DINO Self Supervised Vision Transformers

pytorch
Loss Function
Getting image embeddings with no negative samples
Author

Sachin Abeywardana

Published

August 1, 2021

Photo credit Nicola Stocchi

Introduction

This implementation is based off of this paper by FAIR. The reason I’m excited about this paper is because 1. I was able to implement this by reading the paper (don’t underestimate how convoluted this step is) 2. We have a setting where we ignore any kind of labels altogether, i.e. completely self supervised. 3. We don’t need negative labels.

In a nutshell what the paper attempts to do, is to take two different augmentations of the same image, and try and push these embeddings closer together. Most (and possibly all) other such tasks attempt to do a triplet loss where the image is compared to a similar image (positive example), and different image(s) (negative examples). What’s amazing about this paper is that it ignores negative examples altogether and is still able to get a meaningful embedding space for a given image.

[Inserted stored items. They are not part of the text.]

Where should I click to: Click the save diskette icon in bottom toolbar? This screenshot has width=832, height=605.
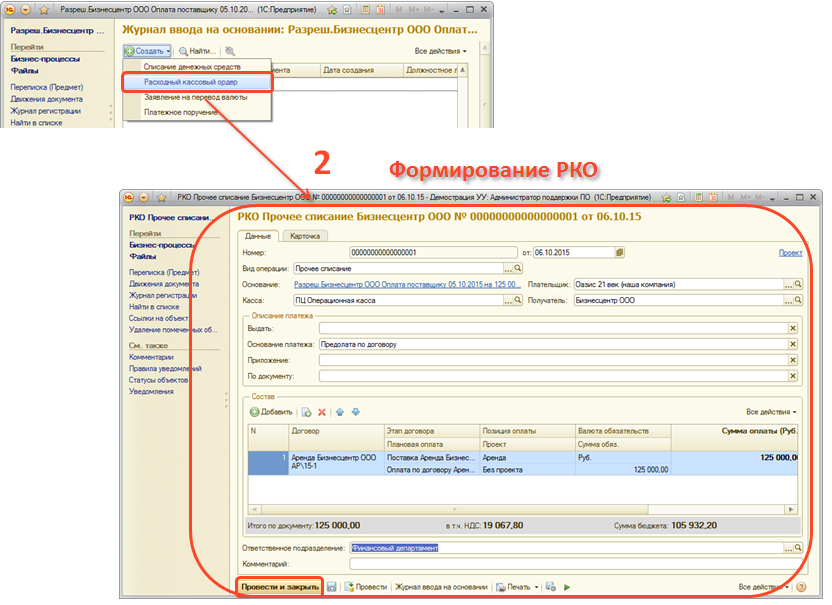(331, 587)
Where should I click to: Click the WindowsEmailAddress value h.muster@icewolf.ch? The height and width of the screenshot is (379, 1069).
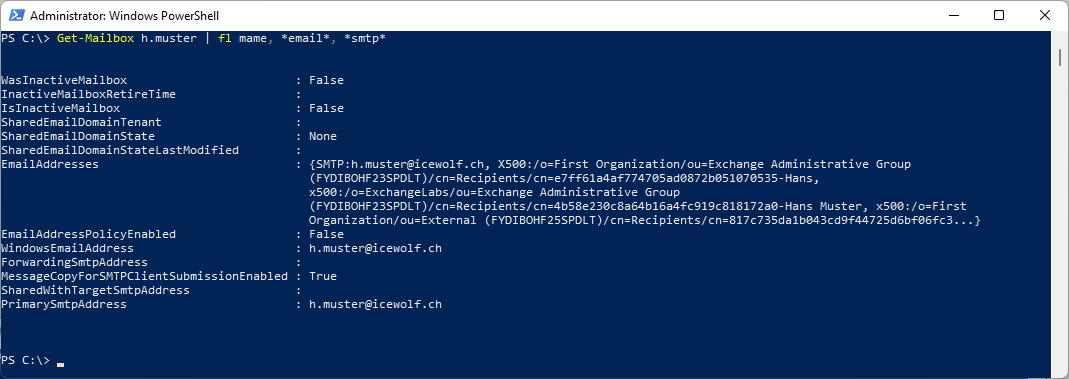(375, 248)
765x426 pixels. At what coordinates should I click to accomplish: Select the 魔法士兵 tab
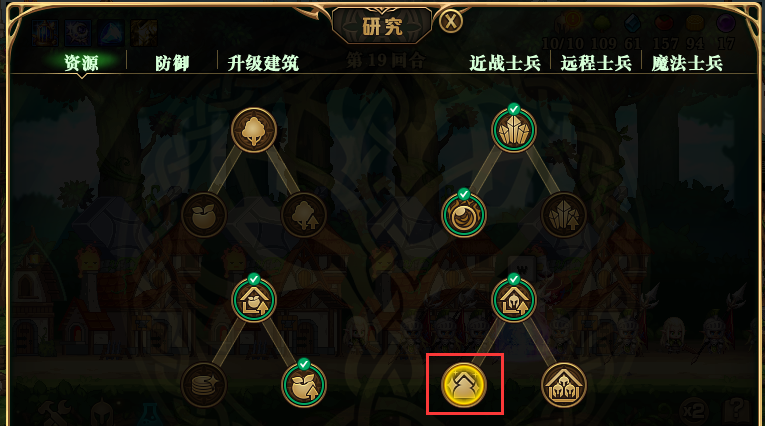[687, 63]
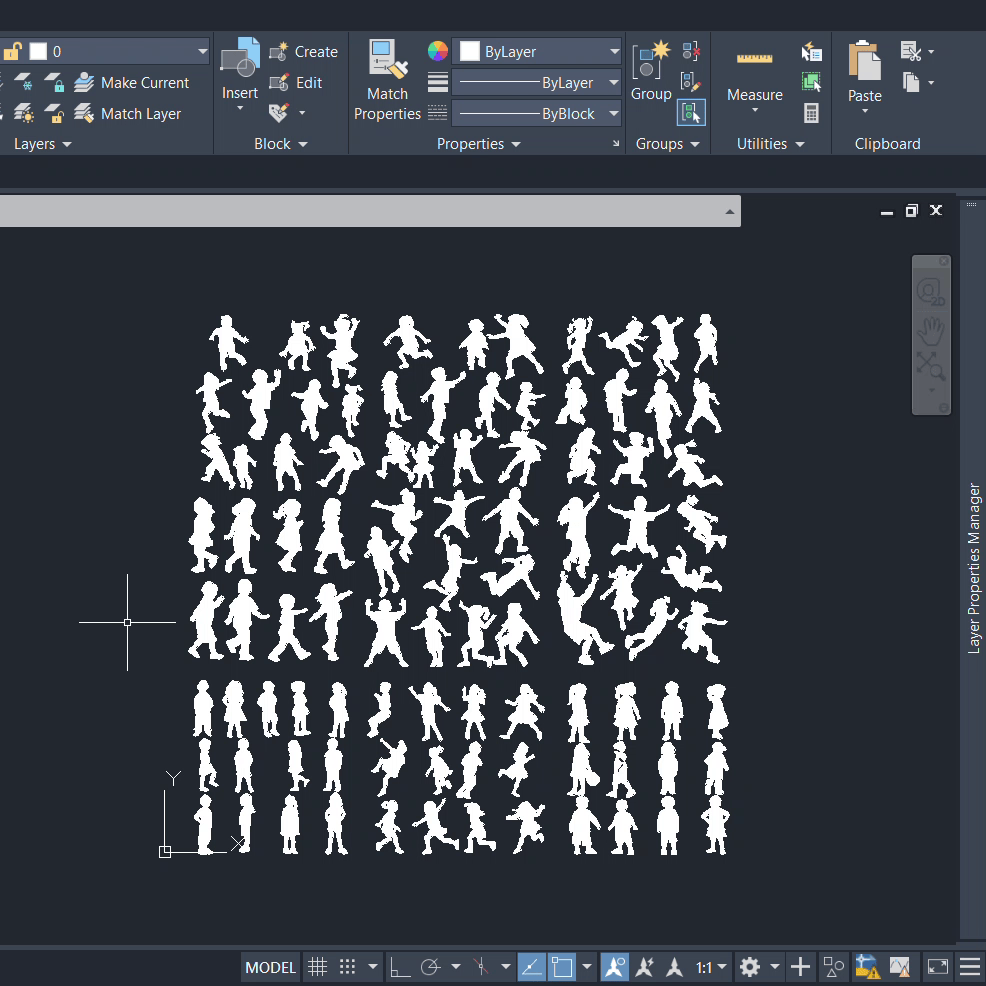986x986 pixels.
Task: Toggle the drawing grid display
Action: coord(317,967)

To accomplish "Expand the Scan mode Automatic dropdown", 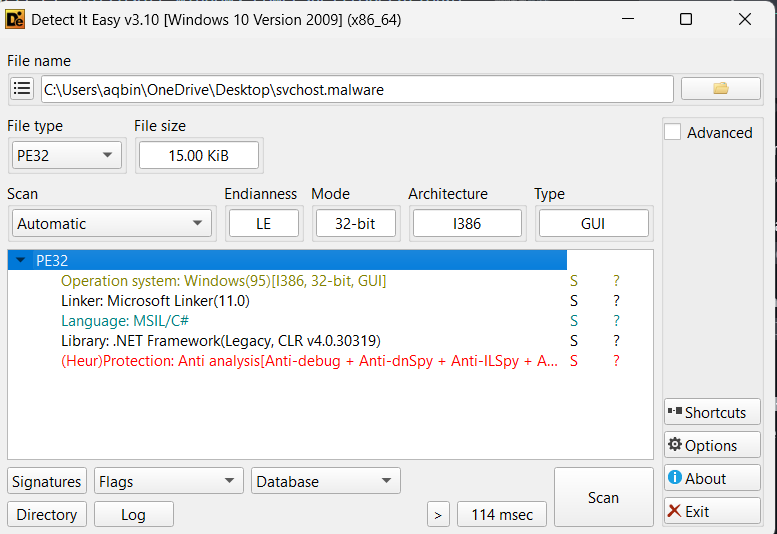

If you wish to run this live, please visit this kaggle kernel instead of the colab link above.

Code
# Image parameters
TRAIN_FILES = "/kaggle/input/coco-2017-dataset/coco2017/train2017/"
IMAGE_SIZE = 256
PATCH_SIZE = 16
ZERO_PCT = 0.1
PATCHES_PER_ROW = (IMAGE_SIZE // PATCH_SIZE)
NUM_PATCHES = PATCHES_PER_ROW ** 2
RGB_CHANNELS = 3
NUM_PIXELS = PATCH_SIZE ** 2 * RGB_CHANNELS
VALID_IMAGES = 5
TOPK = 5

# Training parameters
BATCH_SIZE = 16
EPOCHS = 5
LR = 1e-4

# Transformer parameters
N_HEADS = 8
N_LAYERS = 6

# Update constants
TEMPERATURE_S = 0.1
TEMPERATURE_T = 0.05
CENTER_MOMENTUM = 0.9
TEACHER_MOMENTUM = 0.995

Data

The following shows how a given image is passed through two transforms (RandomResizedCrop) with one guaranteed to be atleast half as large as the original image. A collate function is then used to break it up into 16x16 patches, and stack those patches into a sequence, so that we can fit it into a transformer. The collate function is a minor detail in the overall picture, but if you wish to read about it you can do so here.

class ImageData(Dataset):
    def __init__(self, files: List[str]):
        self.files = files
        self.randcrop_big = transforms.RandomResizedCrop((IMAGE_SIZE, IMAGE_SIZE), scale=(0.5, 1.0))
        self.randcrop_small = transforms.RandomResizedCrop((IMAGE_SIZE, IMAGE_SIZE))
        
    def __len__(self):
        return len(self.files)
    
    def __getitem__(self, i):
        img = io.read_image(self.files[i])
        img1 = self.randcrop_big(img)
        img2 = self.randcrop_small(img)
        if img.shape[0] == 1:
            img1 = torch.cat([img1]*3)
            img2 = torch.cat([img2]*3)

        return img1, img2
Code
class CollateFn:
    def reshape(self, batch):
        patches = torch.stack(batch)\
                    .unfold(2, PATCH_SIZE, PATCH_SIZE)\
                    .unfold(3, PATCH_SIZE, PATCH_SIZE)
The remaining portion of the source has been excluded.